The story of Ships’ Hole Farm is one of nature and civilization gradually coming together to form a unique bond of people helping people, and welcoming others to join the effort.
Sixteen feet. On land, that’s hardly any distance at all. But on water, it was enough to cause an entire stretch of Long Island to become a center of transportation and commerce.
Thousands of years ago the entire region was under ice. As the glaciers melted and soil and rock deposits were left behind, early bands of Native Americans—the Nissequaq, an Algonquin-speaking tribe—slowly began to explore and inhabit the region. During that time they discovered a tributary that had been carved out of the northern shore of the island; it became known as the Nissequogue River.
English settlers descended on North America from the fifteenth century onward, and civilization—with its concepts of industry, commerce, and property ownership—gradually changed the once simple, communal way of life.
Ships began to navigate the Nissequogue. At times, however, the changing tides of the river would render it impassable. Shipmen discovered a pocket of water tucked into the western bank of the river, just downstream from Smithtown, that remained sixteen feet deep at low tide. Vessels would anchor there when the tide was out, and locals dubbed it “Ships’ Hole.”
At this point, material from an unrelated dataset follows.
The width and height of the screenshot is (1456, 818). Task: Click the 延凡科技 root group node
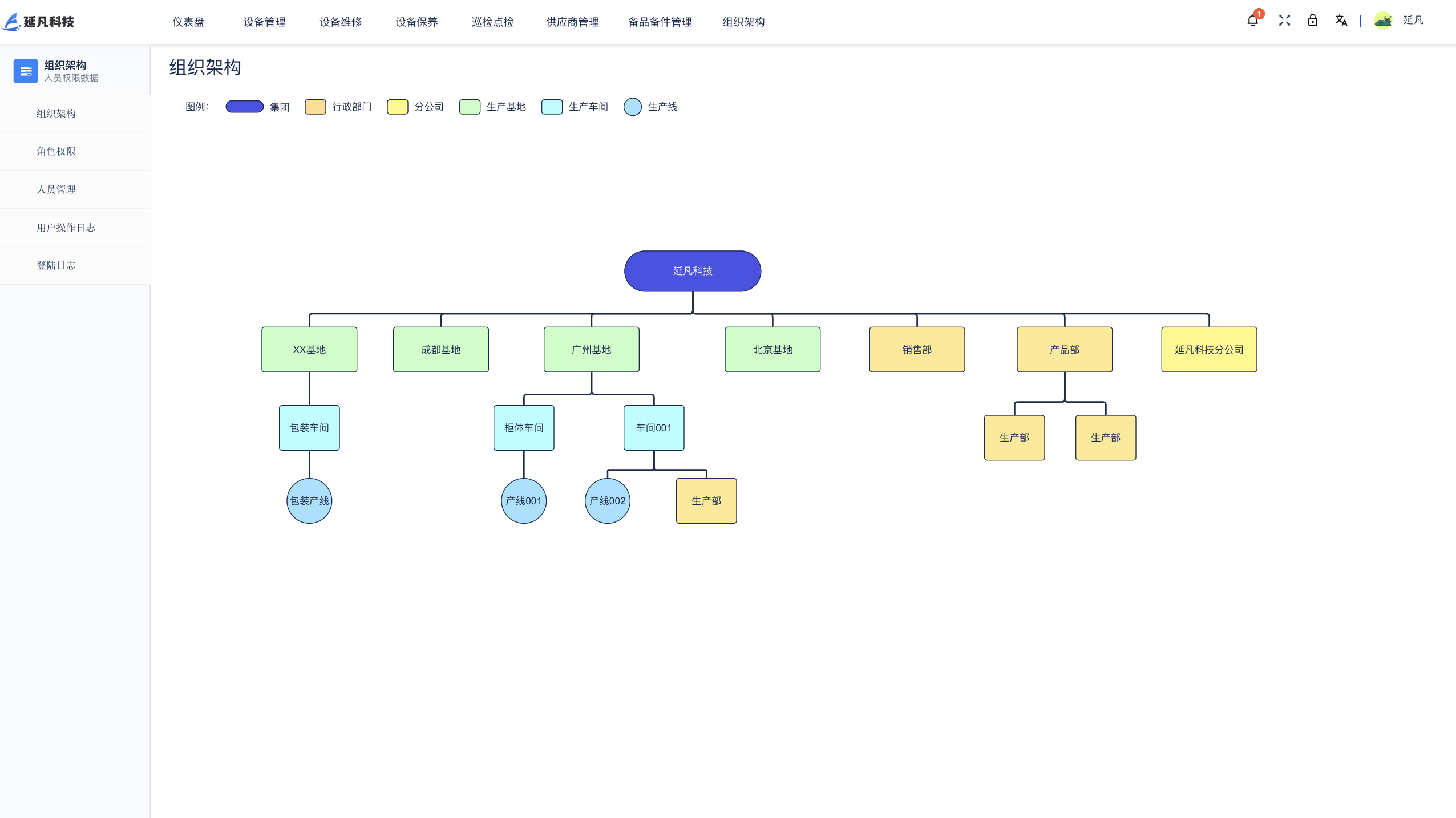[x=692, y=271]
By the early 1800s a residence had been built on the shoreline property adjacent to Ship’s Hole. Despite the fact that the river was later rerouted and the once-busy pocket filled in, the agricultural effort that sprang up on the property became known as Ship’s Hole Farm.
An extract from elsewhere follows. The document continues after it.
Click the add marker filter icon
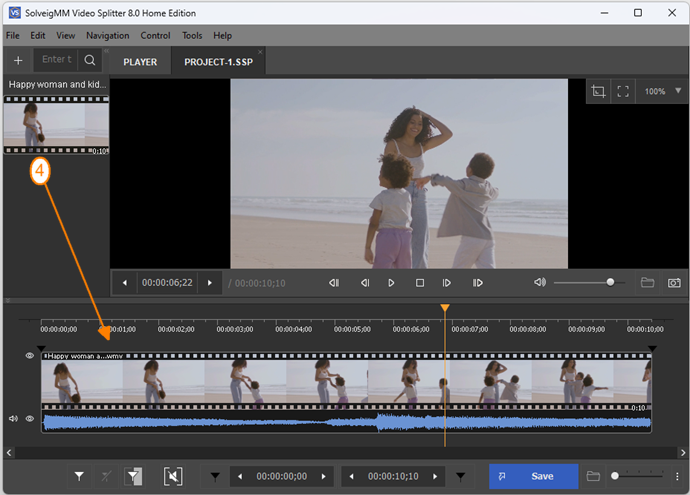Viewport: 690px width, 495px height. click(x=79, y=476)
Throughout the 1800s, the Nissequogue River was a vital key to commerce and growth on the North Shore. Towns sprang up, and industries—including shipbuilding—provided jobs. Businesses opened and goods were traded, and gentlemen farmers and other businessmen would gather at Rassapeague, a nearby sportsmen’s club.
Ship’s Hole Farm changed hands just twice over the next 189 years, but remained a private working farm known for its rich agricultural resources, livestock and, yes, even pheasants. (That’s another story—we’d love to tell it to you sometime.)
Today, we continue to draw on the rich history of Ship’s Hole Farm as we help expand the idea of community by bringing businesses and individuals together for mutual benefit and growth.
- Our organically grown produce represents the foundation of our farming business, and are of the highest quality and nutritional value.
- Our digital platforms provide a unique marketplace where local businesses can introduce their products and services to customers nationwide.
- Our network of financial and technology partners is a powerful resource for businesses looking to grow and thrive in our modern, global economy.
The land of Ship’s Hole Farm was once a passage way for commerce and community, a familiar friend to those who explored her shores. Today, we remain committed to that ideal, by serving as a trusted colleague and unique resource for our agricultural, business and community partners.